Cruel Irony Was Not Lost

The wrestlers’ protests are against alleged sexual harassment by their federation’s chief, an elected parliamentarian from Mr Modi’s party. Mr Modi is yet to act against the accused, a known vote-catcher. Enraging the wrestlers further, the alleged offender was allowed to grace the opening ceremony with his invited presence. Through all these, Mr Modi maintained that the new edifice was a dire necessity for India’s fast-growing democracy.

Mr Modi could not have inaugurated the new parliament on a more auspicious date. The new edifice has been thrown open on the 140th birth anniversary of Vinayak Damodar Savarkar, aka Veer Savarkar, an icon and ideologue of political Hinduism and Mr Modi’s inspiration. Ironically, Mr Savarkar was an accused in the murder of Mohandas Gandhi, father of the Indian nation. This cruel irony was not lost on the protesting opposition. https://timesofindia.indiatimes.com/city/delhi/new- parliament-bldg-to-open-on-may-28-savarkars- anniv/articleshow/100340674.cms?from=mdr

Weaponising Mr Modi’s Disregard

India’s opposition parties are also averse to Mr Modi’s oneness theme – one elections, one party and one leader for the Indian nation. They fear Mr Modi’s projects are calculated steps to transform India into a presidential autocracy. They see the new parliamentary edifice, whose work began in Covid-hit India in 2020, as a vanity project and a sheer waste of resources when joblessness runs high in India. It was to happen, the new parliament has brought India’s opposition together.

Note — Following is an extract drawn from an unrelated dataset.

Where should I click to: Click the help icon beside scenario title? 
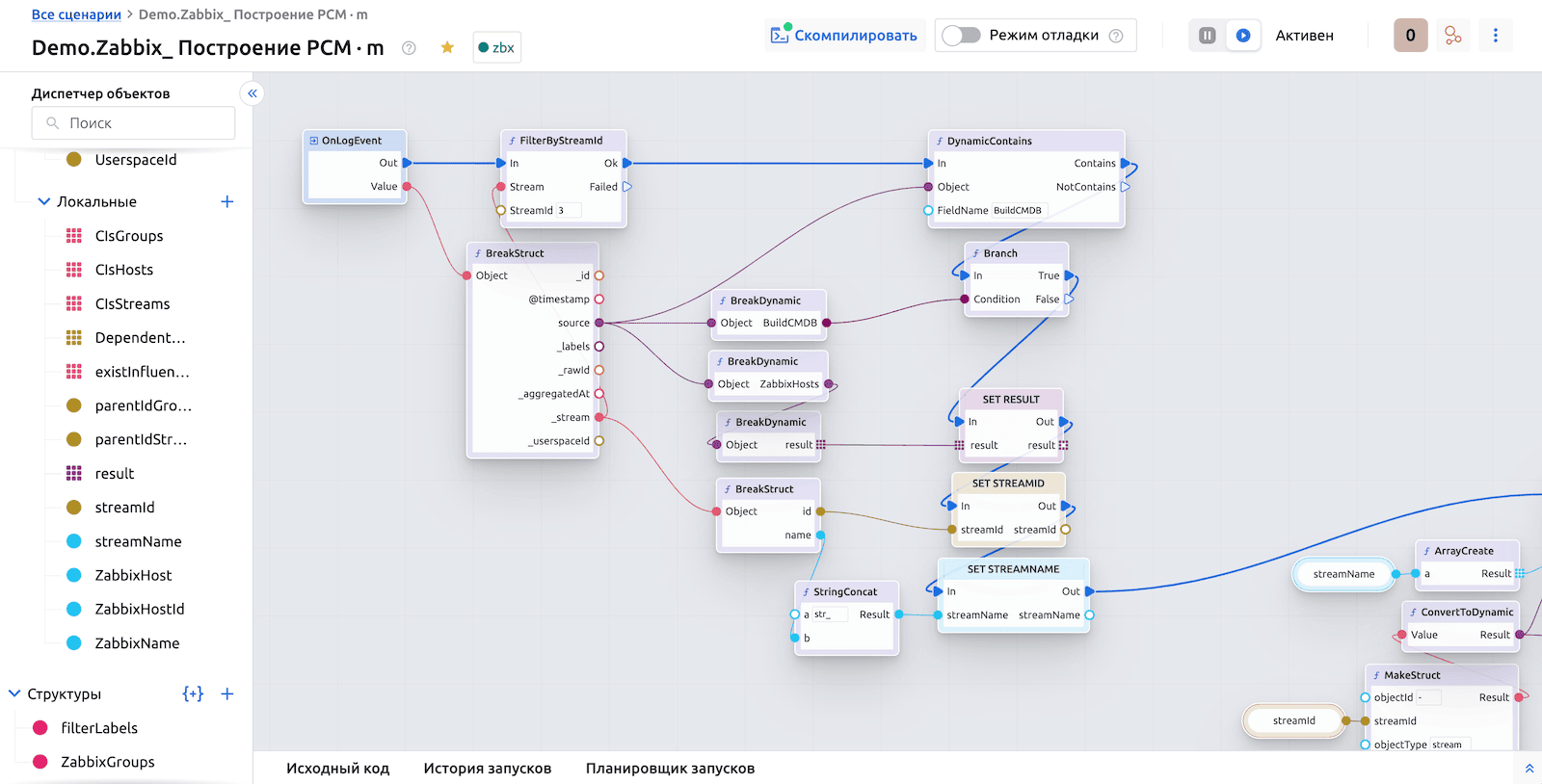click(409, 48)
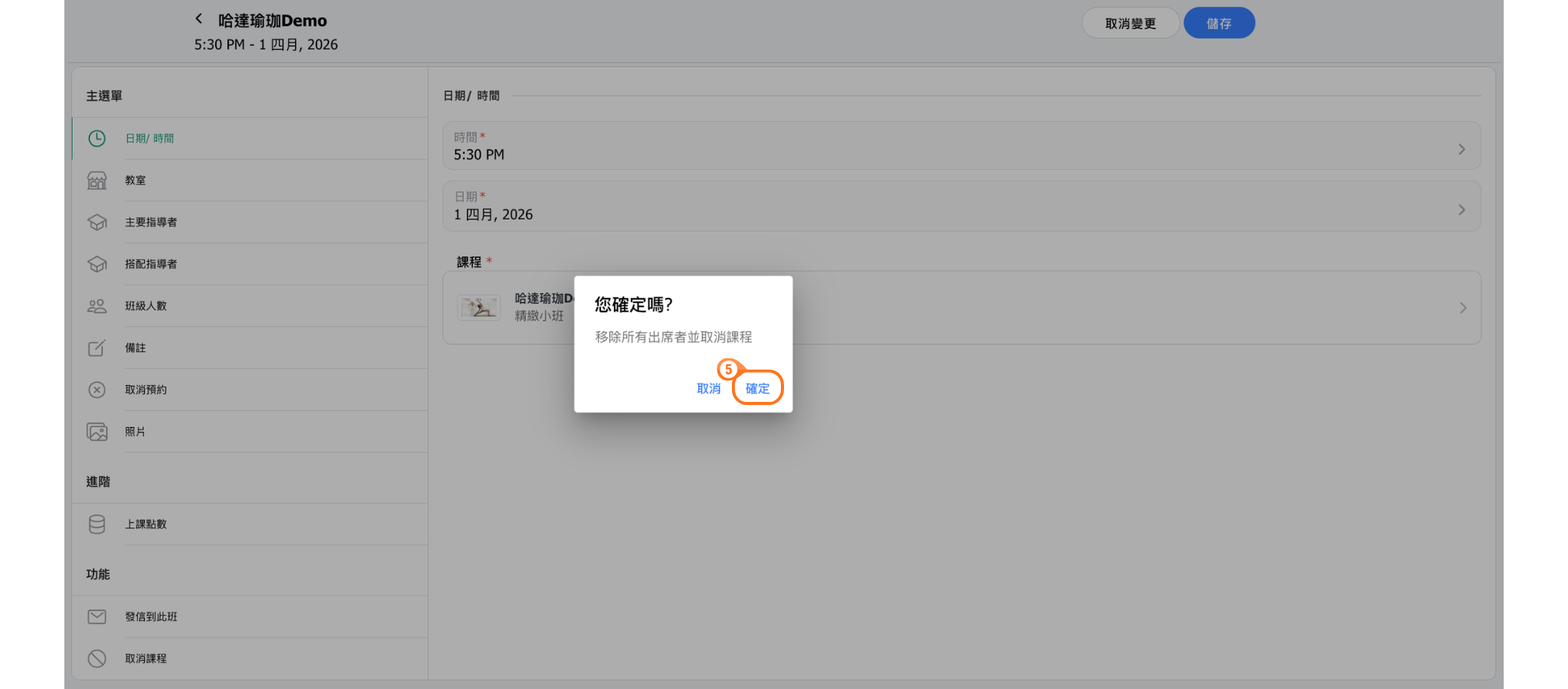This screenshot has height=689, width=1568.
Task: Click the 哈達瑜珈 course thumbnail
Action: pyautogui.click(x=479, y=308)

The opposition parties are aiming to use the new edifice as a trigger to denounce Mr Modi’s disregard for democracy and federalism. They will weaponise his democratic disregard in time for the general elections. Centralisation and concentration of power by Mr Modi will be their prime theme. For them, Mr Modi hogging the opening ceremony, with Hindu rituals in a secular India, was a red flag. Mr Modi carrying a sceptre, like a royal, had confirmed their fears. https://www.thehindu.com/opinion/editorial/symbols-and- substance-on-the-inauguration-of-the-new-parliament-building- and-beyond/article66908554.ece

Fodder to Opposition’s Cannon

This was not the only red flag. The new parliament project and its details were not transparent from the start. In fact, they were mired in controversies. What provided fodder for opposition’s cannon was the inclusion of a new palatial private residence for Mr Modi in the project. Assailed as blatant favouritism, the project had been awarded to one Bimal Patel, an architect from Gujarat, Mr Modi’s home state.

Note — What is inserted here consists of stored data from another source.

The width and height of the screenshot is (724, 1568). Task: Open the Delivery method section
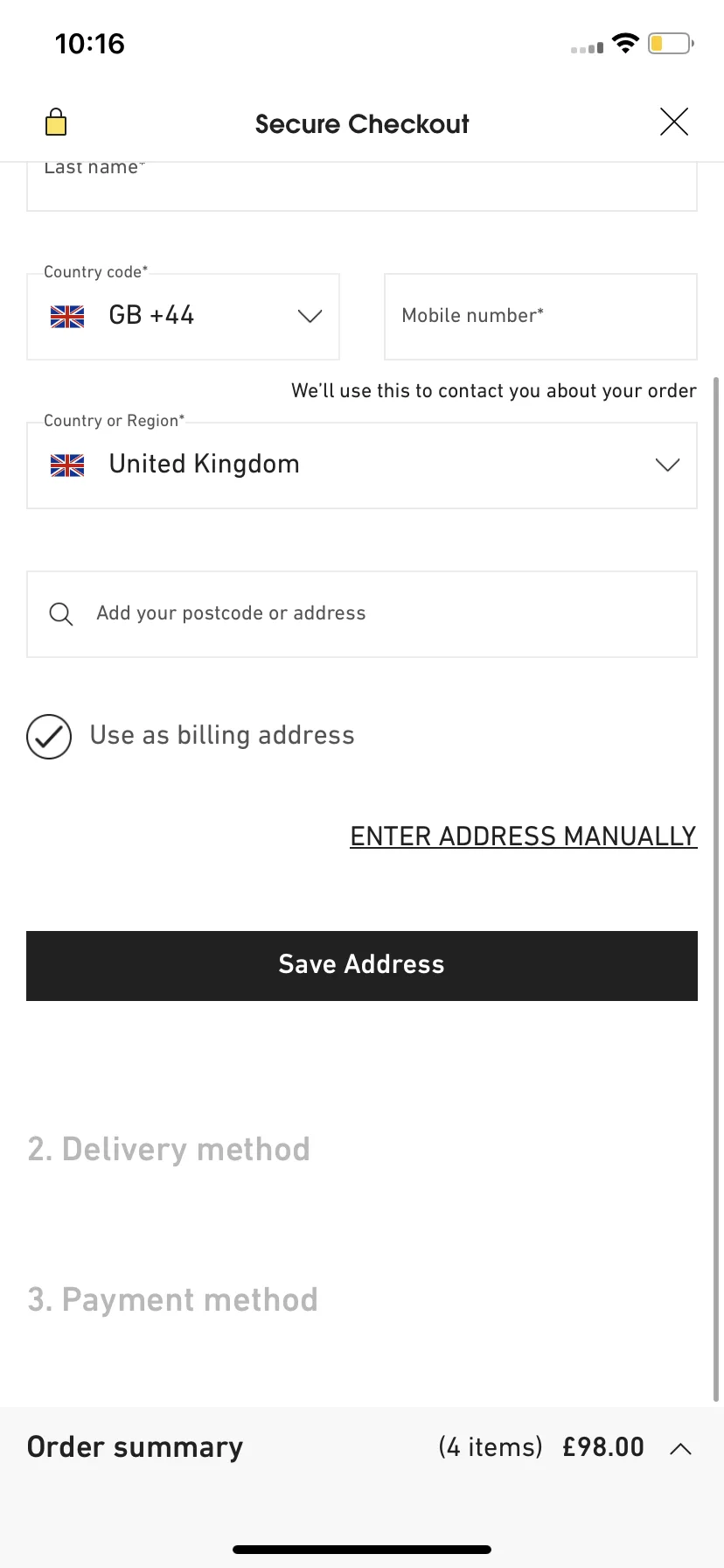coord(169,1149)
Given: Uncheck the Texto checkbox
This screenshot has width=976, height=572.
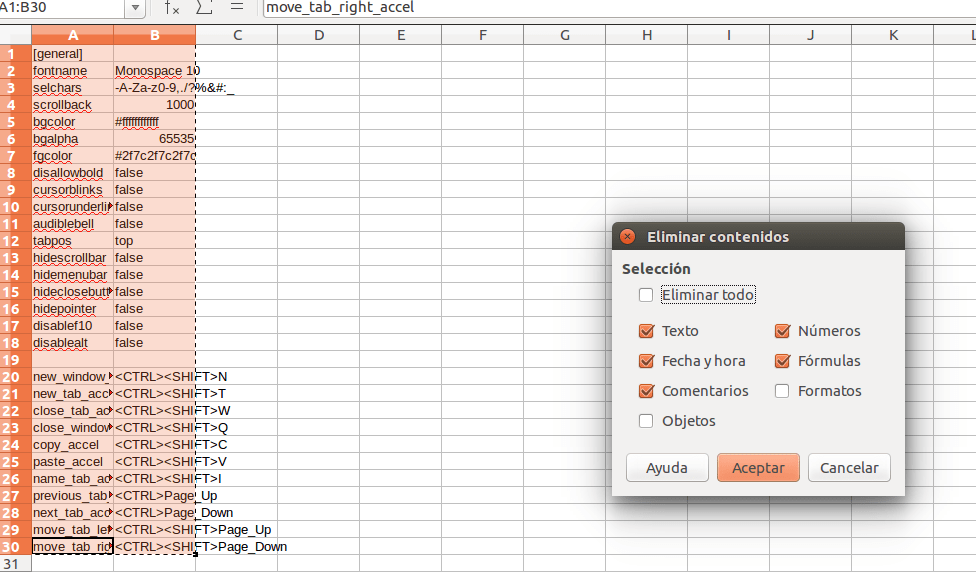Looking at the screenshot, I should [x=646, y=331].
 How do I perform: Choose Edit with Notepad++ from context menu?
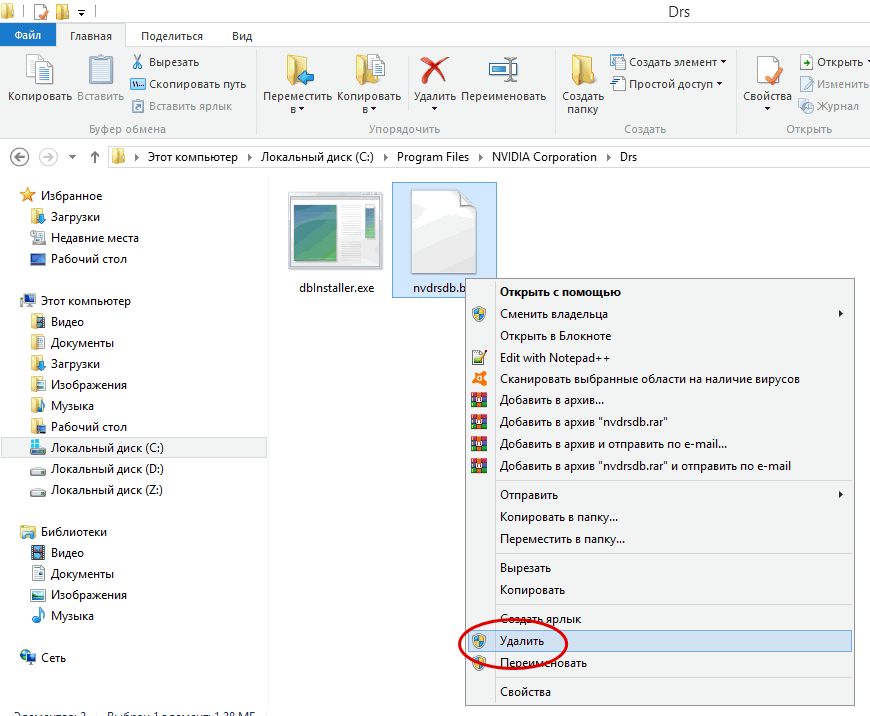coord(554,357)
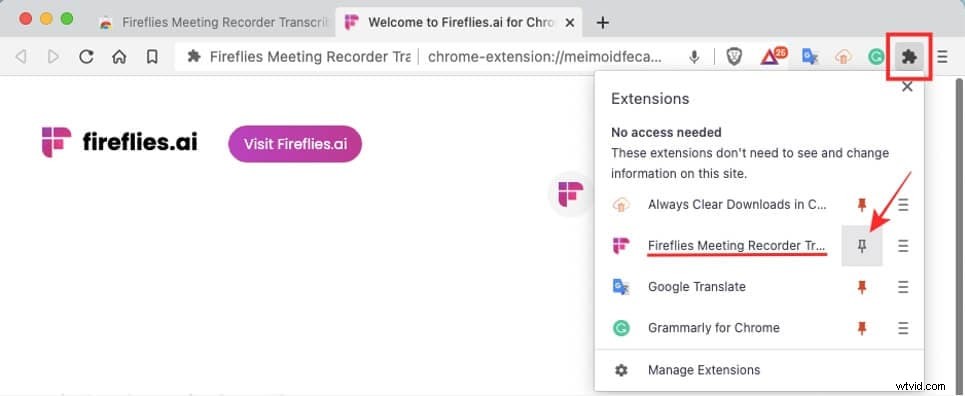
Task: Unpin Google Translate from toolbar
Action: [862, 287]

Unfazed, Mr Modi did argue that the 800-seater parliament building, designed by the British architects Edward Lutyen and Herbert Baker, was inadequate for the growing political and democratic needs of a populous India. According to him, the number of parliament seats was under review and would touch the 1,300-mark in 2026. Perhaps this is why the new edifice is three times more spacious and has 1,272 seats in two chambers. https://sundayguardianlive.com/news/india-prepares-new- parliament-members

In Conclusion

Unfortunately for Mr Modi, the storm over the new edifice has come quickly after a series of global downgrades between 2019 and 2021. These demotions had hit India’s reputation as a democracy. During this period, the American non-profit Freedom House had downgraded India to a ‘partially-free’ status, the Sweden-based V-Dem Institute had branded India as an ‘electoral autocracy’ and the prestigious Economist Intelligence Unit had pushed India down by 10 places, to 51, on its prestigious Democracy Index. https://qz.com/india/1985500/v-dem-freedom-house-data- show-democracy-at-risk-in-modis-india

Agitated, India’s well-wishers are viewing the new parliament as the capstone project of Mr Modi’s second term. His edifice complex puts him at par with Turkey’s Recep Tayyip Erdogan and Hungary’s Viktor Orban. The former is keen on building new mosques and the latter is rebuilding the 19th century Castle District as his official seat of power. Seen through this political prism, India’s new parliament is an extra dimension to Mr Modi’s edifice complex.